- Location in Salamanca
- Sanchón de la Ribera Location in Spain
- Coordinates: 41°5′16″N 6°24′28″W﻿ / ﻿41.08778°N 6.40778°W
- Country: Spain
- Autonomous community: Castile and León
- Province: Salamanca
- Comarca: Vitigudino
- Subcomarca: La Ramajería

Government
- • Mayor: Juan Antonio Holgado Sánchez (People's Party)

Area
- • Total: 29 km^{2} (11 sq mi)
- Elevation: 735 m (2,411 ft)

Population (2025-01-01)
- • Total: 66
- • Density: 2.3/km^{2} (5.9/sq mi)
- Time zone: UTC+1 (CET)
- • Summer (DST): UTC+2 (CEST)
- Postal code: 37217

= Sanchón de la Ribera =

Sanchón de la Ribera is a municipality located in the province of Salamanca, Castile and León, Spain. As of 2016 the municipality has a population of 78 inhabitants.

It belongs to the subcomarca of La Ramajería, a rural area formed by meadows known as 'curtains' and in which popular architecture stands out for having a high degree of conservation. The small farmhouse occupies a hillside on the edge of a small stream that runs around nearby. The land is surrounded by pastures and oak forests.

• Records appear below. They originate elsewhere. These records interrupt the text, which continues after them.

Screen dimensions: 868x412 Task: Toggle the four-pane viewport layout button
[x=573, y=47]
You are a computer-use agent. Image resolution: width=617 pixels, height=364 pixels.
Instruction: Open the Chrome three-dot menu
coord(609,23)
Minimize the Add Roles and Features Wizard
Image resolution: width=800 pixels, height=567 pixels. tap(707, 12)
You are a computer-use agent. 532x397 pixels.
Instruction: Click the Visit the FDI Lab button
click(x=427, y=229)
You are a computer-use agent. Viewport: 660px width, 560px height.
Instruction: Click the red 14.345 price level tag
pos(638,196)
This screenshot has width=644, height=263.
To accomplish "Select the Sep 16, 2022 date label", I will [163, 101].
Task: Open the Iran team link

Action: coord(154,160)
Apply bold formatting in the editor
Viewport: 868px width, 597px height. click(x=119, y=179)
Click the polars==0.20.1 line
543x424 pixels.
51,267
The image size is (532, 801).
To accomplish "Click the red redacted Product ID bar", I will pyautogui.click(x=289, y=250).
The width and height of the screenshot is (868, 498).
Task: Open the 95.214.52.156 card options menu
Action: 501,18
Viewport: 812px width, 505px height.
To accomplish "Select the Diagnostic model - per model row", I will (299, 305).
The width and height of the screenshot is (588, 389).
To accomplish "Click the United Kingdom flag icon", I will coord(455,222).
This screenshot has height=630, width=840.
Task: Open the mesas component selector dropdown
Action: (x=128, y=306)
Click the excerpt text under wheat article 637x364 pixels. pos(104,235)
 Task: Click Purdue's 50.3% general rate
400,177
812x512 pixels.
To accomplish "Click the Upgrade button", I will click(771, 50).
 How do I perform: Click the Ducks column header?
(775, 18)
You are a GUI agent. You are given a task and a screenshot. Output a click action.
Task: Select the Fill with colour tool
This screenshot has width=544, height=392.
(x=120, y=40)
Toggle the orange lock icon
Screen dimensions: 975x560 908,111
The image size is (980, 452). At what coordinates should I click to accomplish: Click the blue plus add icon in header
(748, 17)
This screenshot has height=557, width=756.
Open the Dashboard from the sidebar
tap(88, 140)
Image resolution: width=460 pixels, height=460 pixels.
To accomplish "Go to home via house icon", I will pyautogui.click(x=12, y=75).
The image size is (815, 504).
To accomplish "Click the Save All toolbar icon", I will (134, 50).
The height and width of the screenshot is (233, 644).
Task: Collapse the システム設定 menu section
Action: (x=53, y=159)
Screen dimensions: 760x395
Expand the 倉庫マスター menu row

The town was founded during the repopulation of the Leonese kings between the 10th and 12th centuries and the parish church is preserved from its past under the title of Saint Christopher, patron saint of the place. On the outskirts is the Hermitage of Humilladero, a small 17th-century building with a single nave and which houses the image of the Holy Christ of Mercy, of great devotion among the inhabitants. An old mill, now demolished, on the banks of the Vado, informs us of old activities that are no longer in use.

About 20 kilometers away is the Arribes del Duero Natural Park, a natural space where you can go hiking, among other activities.